Etre en retard à l’interview était presque inévitable. On les a tellement attendu qu'on en a perdu la notion du temps. Car après deux EP’s marquant comme un tacle de José-Karl Pierre Fanfan, c’est peu dire qu’on l’a espéré ce premier album de Rendez-Vous. Quand beaucoup se seraient méchamment vautrés, les Parisiens ont relevé le défi en prenant de la hauteur. De là-haut, le groupe réussit à adjoindre à leurs trop éculées sonorités eighties des gimmicks électroniques, un peu d’esthétique métal, une vraie batterie, le tout sur une base de post rock jamais revivaliste.

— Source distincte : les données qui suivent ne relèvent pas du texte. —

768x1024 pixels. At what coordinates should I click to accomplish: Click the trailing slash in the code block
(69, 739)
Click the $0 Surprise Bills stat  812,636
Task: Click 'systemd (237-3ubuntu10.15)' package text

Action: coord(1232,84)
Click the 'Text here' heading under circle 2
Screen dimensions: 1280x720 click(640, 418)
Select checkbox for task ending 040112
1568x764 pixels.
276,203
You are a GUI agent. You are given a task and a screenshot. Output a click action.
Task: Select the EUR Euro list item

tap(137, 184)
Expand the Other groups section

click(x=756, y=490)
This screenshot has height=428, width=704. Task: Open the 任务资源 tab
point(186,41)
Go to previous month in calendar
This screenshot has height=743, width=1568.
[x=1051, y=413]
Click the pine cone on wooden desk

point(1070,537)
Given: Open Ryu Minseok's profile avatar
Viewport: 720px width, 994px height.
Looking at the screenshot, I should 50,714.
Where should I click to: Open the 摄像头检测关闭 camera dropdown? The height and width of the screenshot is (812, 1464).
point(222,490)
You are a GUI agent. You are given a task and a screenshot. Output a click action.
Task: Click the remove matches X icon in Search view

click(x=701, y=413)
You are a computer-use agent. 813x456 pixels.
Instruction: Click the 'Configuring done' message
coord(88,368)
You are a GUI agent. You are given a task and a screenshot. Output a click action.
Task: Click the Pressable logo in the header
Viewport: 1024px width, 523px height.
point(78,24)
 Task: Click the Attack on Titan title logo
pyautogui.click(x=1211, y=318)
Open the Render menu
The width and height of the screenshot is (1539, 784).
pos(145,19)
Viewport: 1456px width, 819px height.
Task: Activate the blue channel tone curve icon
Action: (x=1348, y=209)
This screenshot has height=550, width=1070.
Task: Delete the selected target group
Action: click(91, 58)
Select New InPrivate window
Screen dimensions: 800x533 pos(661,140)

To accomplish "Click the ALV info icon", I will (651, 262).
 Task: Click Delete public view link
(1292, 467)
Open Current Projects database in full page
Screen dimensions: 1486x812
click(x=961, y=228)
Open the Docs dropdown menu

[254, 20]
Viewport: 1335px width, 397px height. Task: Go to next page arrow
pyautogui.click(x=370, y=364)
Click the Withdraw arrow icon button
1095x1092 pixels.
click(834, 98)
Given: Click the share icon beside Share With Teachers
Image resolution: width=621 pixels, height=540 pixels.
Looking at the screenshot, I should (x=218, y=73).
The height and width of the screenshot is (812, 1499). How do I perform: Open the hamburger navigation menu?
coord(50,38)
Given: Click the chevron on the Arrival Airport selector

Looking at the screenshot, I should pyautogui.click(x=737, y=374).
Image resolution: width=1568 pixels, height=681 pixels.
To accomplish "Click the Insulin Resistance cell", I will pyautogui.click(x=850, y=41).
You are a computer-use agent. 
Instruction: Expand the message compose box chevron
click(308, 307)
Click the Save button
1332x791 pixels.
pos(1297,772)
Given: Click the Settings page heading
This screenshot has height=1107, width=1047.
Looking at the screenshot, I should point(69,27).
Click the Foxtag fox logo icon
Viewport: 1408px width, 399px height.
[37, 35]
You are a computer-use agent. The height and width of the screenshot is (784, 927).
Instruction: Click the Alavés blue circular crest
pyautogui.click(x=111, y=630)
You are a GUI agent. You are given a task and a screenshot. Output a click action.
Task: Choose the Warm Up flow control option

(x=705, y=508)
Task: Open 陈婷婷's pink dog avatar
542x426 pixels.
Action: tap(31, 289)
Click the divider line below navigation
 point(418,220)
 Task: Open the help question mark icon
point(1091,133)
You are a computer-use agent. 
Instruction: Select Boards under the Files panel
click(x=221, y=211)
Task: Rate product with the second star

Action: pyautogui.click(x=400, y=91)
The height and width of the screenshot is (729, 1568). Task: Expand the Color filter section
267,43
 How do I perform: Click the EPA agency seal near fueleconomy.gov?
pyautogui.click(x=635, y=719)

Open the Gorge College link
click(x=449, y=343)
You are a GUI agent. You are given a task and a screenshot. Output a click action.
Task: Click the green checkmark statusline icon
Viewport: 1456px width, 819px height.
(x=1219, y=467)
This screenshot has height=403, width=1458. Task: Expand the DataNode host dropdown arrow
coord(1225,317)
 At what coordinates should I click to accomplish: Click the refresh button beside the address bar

Superior State pourrait être la bande-son d’un voyage en ambulance d'un type en pleine crise de delirium tremens. Il est habité d’une tension, il emporte tout. Ce disque impose un salvateur rapport de force. Double Zero, Paralyzed, Superior State ou encore Exuviæ sont autant de tubes qui vous bastonnent au plus profond de votre système nerveux. Envie de reprendre votre souffle ? Avec Lakes et Order of Baël, sorte de cantiques échappés d’une abbaye cistercienne du 13e siècle, la lumière fut plus que jamais ! Là où ce disque frappe fort, c’est que tout en en foutant partout, il n’apparaît jamais indigeste, comme si le – long – temps de composition avait appris la mesure au groupe. Et comme tous les bouchers (cf. clip de Double Zero), les gars de Rendez-Vous ont un grand cœur et Superior State apparaît comme une cover de la mythique question : « il y en a un peu plus, je vous le mets quand même ? »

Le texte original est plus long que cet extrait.